A entendre tous ceux qui s’inquiètent des maux de la société moderne, il faudrait cesser tout développement et multiplier les études préalables, conformément au principe de précaution érigé au rang de dogme. Une fois ces études faites, on en réclame d’autres, sans pour autant apaiser les médias et le public. Le nucléaire, la téléphonie mobile, les problèmes de toxicité (amiante), de contamination (vache folle ou grippe aviaire) en sont les exemples les plus spectaculaires.
Germes de confusion
Tout ce brouhaha crée en fin de compte plus d’inquiétude qu’il n’en apaise. Des sondages ont démontré que la majorité de la population estime que nous vivons plus dangereusement qu’il y a 50 ans, alors même qu’entre-temps, l’espérance de vie a fait un bond considérable. Nous vivons aujourd’hui mieux et plus longtemps qu’il y a un demi-siècle. Ce qui n’empêchera pas certains d’insinuer que cette longévité accrue n’est pas «normale» et qu’il conviendrait d’en étudier scientifiquement les causes et les effets.
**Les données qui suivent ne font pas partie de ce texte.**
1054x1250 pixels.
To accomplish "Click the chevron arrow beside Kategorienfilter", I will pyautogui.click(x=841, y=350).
Autre source de désinformation énergétique: les données quantitatives sont le plus souvent soigneusement évacuées du débat. On compare et on analyse dans l’absolu: mon énergie est mieux que ton énergie. Sauf à vouloir créer et entretenir la confusion, il serait bon d’introduire de temps en temps des ordres de grandeur dans les discussions pour clarifier les enjeux et procéder aux meilleurs choix possibles.
Des exemples? Selon l’Agence internationale de l’énergie, la consommation mondiale va augmenter d’au moins 60% au cours des trente prochaines années. Et les trois quarts de cette hausse seront couverts par les énergies fossiles. Kyoto ou pas, les rejets de gaz à effet de serre vont par conséquent augmenter dans des proportions considérables.
Inertie
Il y a pire. La Suisse est au bout de ses réserves d’électricité. Avec une hausse annuelle de la demande de l’ordre de 2%, nous allons manquer de courant dès ces prochaines années. L’inertie des responsables politiques et économiques face à cette situation est ahurissante quand on sait que l’électricité est le système nerveux de tout pays industriel moderne.
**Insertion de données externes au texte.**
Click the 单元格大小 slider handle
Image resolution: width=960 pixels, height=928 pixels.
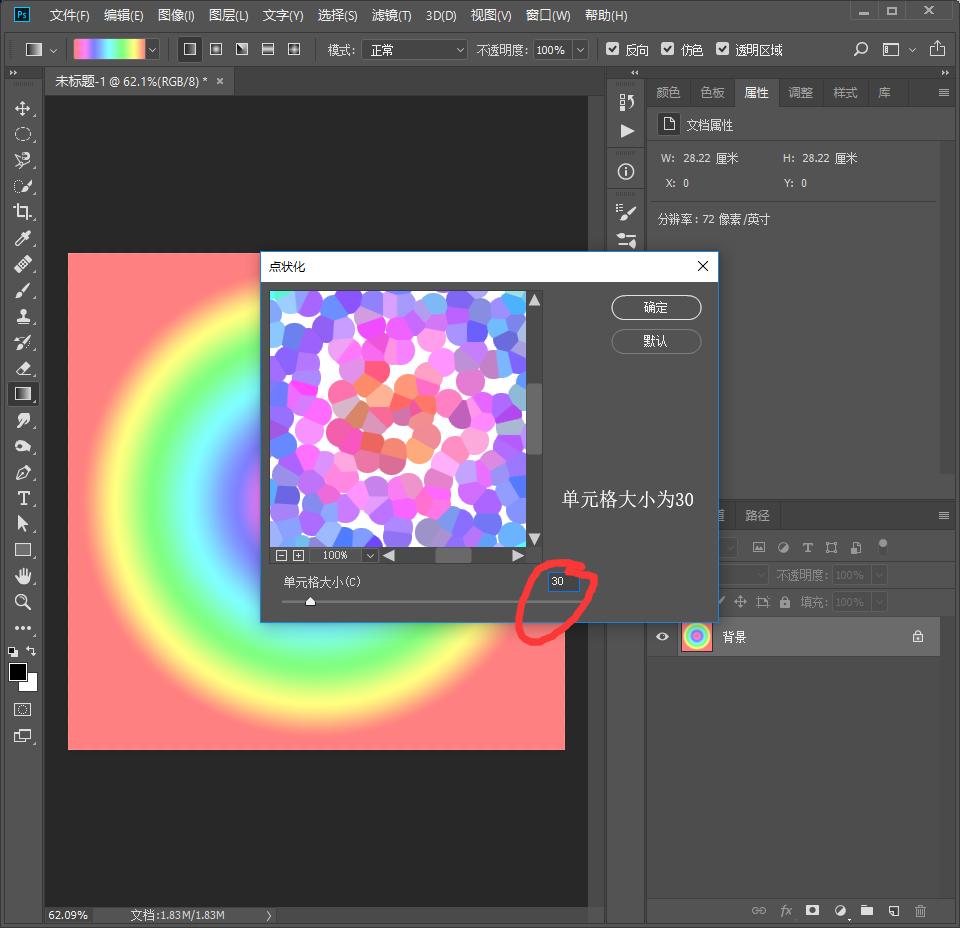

«Il faut faire du renouvelable», répondent les uns. Autrement dit, du photovoltaïque et de l’éolien. Ces deux sources de substitution couvrent aujourd’hui 0,05% (un demi pour mille) des besoins de la Suisse en électricité, bien que la Confédération ait investi à elle seule près d’un milliard de francs dans leur développement au cours des vingt-cinq dernières années.
Cessons de rêver. Compte tenu de l’urgence, il faut engager sans délai les démarches nécessaires pour construire de nouveaux ouvrages nucléaires. Dans l’intervalle, les projets de centrales à gaz actuellement à l’étude pourront faire l’appoint. Il n’y a pas d’alternative.